Privilege (White Privilege) Unearned advantages granted to white people through racial systems rather than individual merit. It does not imply a life without hardship—only that race is not one of the hardships. Harm occurs when this advantage goes unexamined or denied.
Performative Allyship Actions that signal solidarity without shifting power or creating accountability. These gestures often protect image or ease guilt rather than produce meaningful change.
Racial Equity The condition in which race no longer predicts outcomes in health, education, employment, housing, criminal justice, or other domains. Achieving racial equity requires identifying and eliminating policies and practices that produce or sustain racial disparities.
Racialization The process of assigning meaning, stereotypes, and power to groups as racial "facts." Over time, these social myths solidify into policy and everyday practice.
Racism (Systemic) A network of policies, practices, and norms that maintain racial hierarchy. Without deliberate intervention, it reproduces itself.
Redlining A historical practice that denied housing and financial services to Black communities through explicit exclusion. Though illegal today, its effects remain central to the racial wealth gap.
Reparations Compensation for historical and ongoing harm caused by slavery, segregation, and systemic exclusion. This includes policies and practices aimed at repair through structural change, resource redistribution, and acknowledgment. Reparations recognize that present-day inequalities stem from stolen labor and denied opportunity.
Representation The question of who is seen, heard, and centered. Visibility shapes public imagination, belonging, and access to opportunity.

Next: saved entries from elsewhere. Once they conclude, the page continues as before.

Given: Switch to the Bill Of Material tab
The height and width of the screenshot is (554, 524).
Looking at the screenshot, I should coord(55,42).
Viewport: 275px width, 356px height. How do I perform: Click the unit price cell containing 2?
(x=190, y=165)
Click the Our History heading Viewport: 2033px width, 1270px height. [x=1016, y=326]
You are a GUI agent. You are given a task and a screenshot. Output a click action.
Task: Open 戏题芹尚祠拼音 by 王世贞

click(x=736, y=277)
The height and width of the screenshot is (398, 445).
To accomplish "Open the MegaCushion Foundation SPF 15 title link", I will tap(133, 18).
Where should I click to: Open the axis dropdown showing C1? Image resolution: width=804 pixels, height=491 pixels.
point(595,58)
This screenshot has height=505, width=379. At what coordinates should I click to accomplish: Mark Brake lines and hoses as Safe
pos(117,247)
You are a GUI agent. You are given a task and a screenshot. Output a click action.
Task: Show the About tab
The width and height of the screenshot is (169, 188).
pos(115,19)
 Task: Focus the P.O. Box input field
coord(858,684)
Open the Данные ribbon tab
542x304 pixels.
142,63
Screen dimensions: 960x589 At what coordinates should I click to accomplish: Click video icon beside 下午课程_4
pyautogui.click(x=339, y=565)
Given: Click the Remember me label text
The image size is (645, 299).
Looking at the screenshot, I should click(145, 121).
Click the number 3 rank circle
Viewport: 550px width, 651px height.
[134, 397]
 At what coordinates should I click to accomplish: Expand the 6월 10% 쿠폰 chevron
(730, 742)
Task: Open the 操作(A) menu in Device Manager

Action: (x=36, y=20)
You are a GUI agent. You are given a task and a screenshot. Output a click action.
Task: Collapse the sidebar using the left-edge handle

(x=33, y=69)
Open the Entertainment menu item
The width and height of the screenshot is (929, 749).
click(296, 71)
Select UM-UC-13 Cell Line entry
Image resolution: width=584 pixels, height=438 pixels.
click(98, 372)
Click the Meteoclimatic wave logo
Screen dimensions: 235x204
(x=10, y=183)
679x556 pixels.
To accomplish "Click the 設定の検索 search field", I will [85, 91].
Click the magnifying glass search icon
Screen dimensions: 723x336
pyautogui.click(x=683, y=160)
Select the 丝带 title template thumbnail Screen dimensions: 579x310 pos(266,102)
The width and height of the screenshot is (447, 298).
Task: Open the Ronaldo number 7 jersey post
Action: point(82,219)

Restorative Justice An approach centered on repair rather than punishment alone. It prioritizes the voices of those harmed and seeks accountability that leads to healing.
Saviorism (White Savior Complex) A pattern in which white people position themselves as rescuers rather than partners in dismantling oppressive systems. This centers white ego and reinforces power imbalances.
School-to-Prison Pipeline A set of policies and practices that push students—especially Black and Brown children—out of schools and into the criminal justice system. It includes zero-tolerance discipline, police presence in schools, and biased enforcement.
Segregation (De Facto vs. De Jure) Legal separation enforced by law differs from segregation produced through housing patterns, zoning, and economic inequality. Both create unequal access to opportunity.
Structural Racism Racial inequality generated and maintained by interconnected systems—housing, education, employment, healthcare, criminal justice—that operate together to create cumulative disadvantage. Structural racism persists regardless of individual intent and requires systemic solutions.
Supremacy (White Supremacy) A social, political, and economic system that privileges white people, culture, and values. It does not require extremists to function—it operates as the operating software of systemic racism.
T–Z
Tokenism Superficial inclusion that creates the appearance of diversity without shifting power. Representation is offered without influence or authority.
Tone Policing A tactic that redirects attention from the substance of racial critique to the manner in which it is expressed. Comfort is preserved while truth is silenced.
White Adjacency Conditional proximity to white privilege gained through alignment with white norms. The benefits are real but unstable and often require self-suppression.
White Flight The movement of white families away from integrated or diversifying communities. This pattern reinforces racial and economic segregation across generations.
Whitewashing The omission, distortion, or softening of racial truth to maintain comfort or control. It appears in media, education, and historical narratives.
Whiteness A constructed social identity that determines who holds power, whose norms are treated as universal, and who benefits. Examining whiteness means making the invisible architecture of privilege visible.